É verdade que a Comissão Europeia naquele momento tinha uma posição muito favorável à desregulação do mercado de trabalho. Por consequência, a reforma de Rajoy foi nesse sentido, seguindo as recomendações da Comissão Europeia. Isso foi feito nos países do sul. Também se aplicou em Portugal e sobretudo na Grécia.

Na Grécia, todo o sistema de relações trabalhistas foi desregulado e atualmente é o que tem um dos modelos mais próximos ao anglo-saxão.

Atualmente, parece ter havido uma mudança na orientação da Comissão Europeia, que considera que essas políticas de desregulação sem o apoio de agentes sociais não são adequadas. Então praticamente pedem que todas as grandes políticas sejam feitas em acordo entre classes patronais e sindicatos.

Uma mudança na orientação devido ao fracasso, das consequências muito prejudiciais para a própria cidadania nos países onde se aplicaram essas reformas.

DCM: A nova reforma trabalhista não conta com o apoio do Partido Popular, o partido conservador. Por que, se a classe patronal a apoia?

É um paradoxo, no qual a classe patronal está disposta a pactuar sobre a reforma enquanto o principal partido conservador, não.

O argumento que deram é que a sua reforma, de 2012, é a adequada, e que portanto não se deve modificá-la em nenhum sentido.

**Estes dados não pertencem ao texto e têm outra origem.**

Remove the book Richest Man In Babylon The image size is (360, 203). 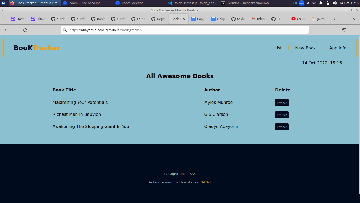coord(281,115)
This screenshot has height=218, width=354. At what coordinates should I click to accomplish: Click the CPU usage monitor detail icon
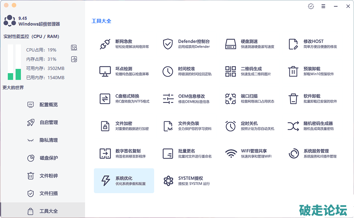tap(74, 48)
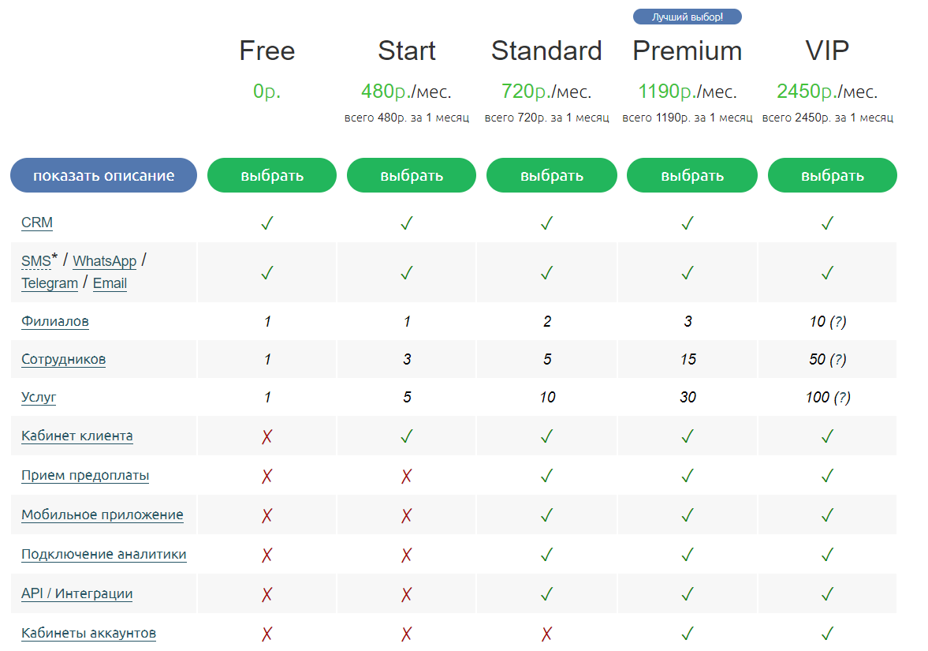The image size is (928, 651).
Task: Click API / Интеграции checkmark under VIP
Action: tap(827, 594)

Esse é o argumento que sustentaram para não votar a favor, apesar de que patrões e sindicatos estão de acordo com essa reforma.

DCM: É outro paradoxo que a personalidade política que mais se implicou nessa negociação, Yolanda Diaz, tenha um histórico comunista?

Sim, ela é membro do Partido Comunista e atualmente é vice-presidenta e dirige a coalizão de Unidas Podemos.

É um fato que ela vem de um meio mais próximo dos sindicatos, mas como é, pelo menos por sua tradição, advogada trabalhista, está muito ligada a conduzir diálogos, construir consensos.

Sua estratégia era bastante clara, centralizar todas as grandes reformas do seu ministério que passariam pelo diálogo social e parece que foi assim. Não se deve esquecer que o governo de coalizão é um governo minoritário, portanto esse apoio externo, dos agentes sociais ajuda a construir maiorias parlamentares e levar reformas adiante.

Então penso que, apesar desses elementos de sua tradição histórica, prevaleceu a vontade de recuperar um diálogo social.

DCM: Você teria outras considerações a fazer?

Sim, há mudanças interessantes que não estão no centro do debate. Por exemplo, também se estabelece um estatuto do bolsista, que é um elemento fundamental para os jovens, que vai ser incorporado. Também foram uma fonte de precariedade.

Os jovens, quando entravam no mercado de trabalho, passavam anos em situações de precariedade severa, em que tinham que adiar seus projetos vitais até conseguir renda suficiente para se emancipar. A Espanha é um dos países europeus onde a emancipação, ou seja, quando os jovens abandonam o lar familiar, ocorre mais tarde, praticamente aos 30 anos.

Portanto é importante favorecer um sistema de relações de emprego em que os jovens possam se incorporar ao mercado de trabalho com garantias de que se gerem trajetórias de trabalho estáveis, com as quais possam desenvolver uma vida pessoal e familiar adequada.

DCM: Essa reforma pode servir de modelo para outros países?

Sim, há que se levar em conta que ela muda aspectos que são característicos do marco trabalhista espanhol. Adotou-se parte do modelo francês. Essa reforma se dá nesse conceito. Mas há elementos que são muito interessantes.

Creio que todos os países deveriam estender as convenções inclusive se suas durações caducarem. A ultratividade, primeiro elemento que trouxe essa reforma, é fundamental para garantir que as pessoas trabalhadoras em todo momento estejam cobertas por uma convenção coletiva, independentemente da sua data de validade.

Em segundo lugar, garantir salários de convenção adequados. Portanto, estabelecer referências estatais ou setoriais é também muito relevante, assim como restringir os contratos temporários, são elementos que, independentemente da legislação de cada país, deveriam ser introduzidos em cada um deles.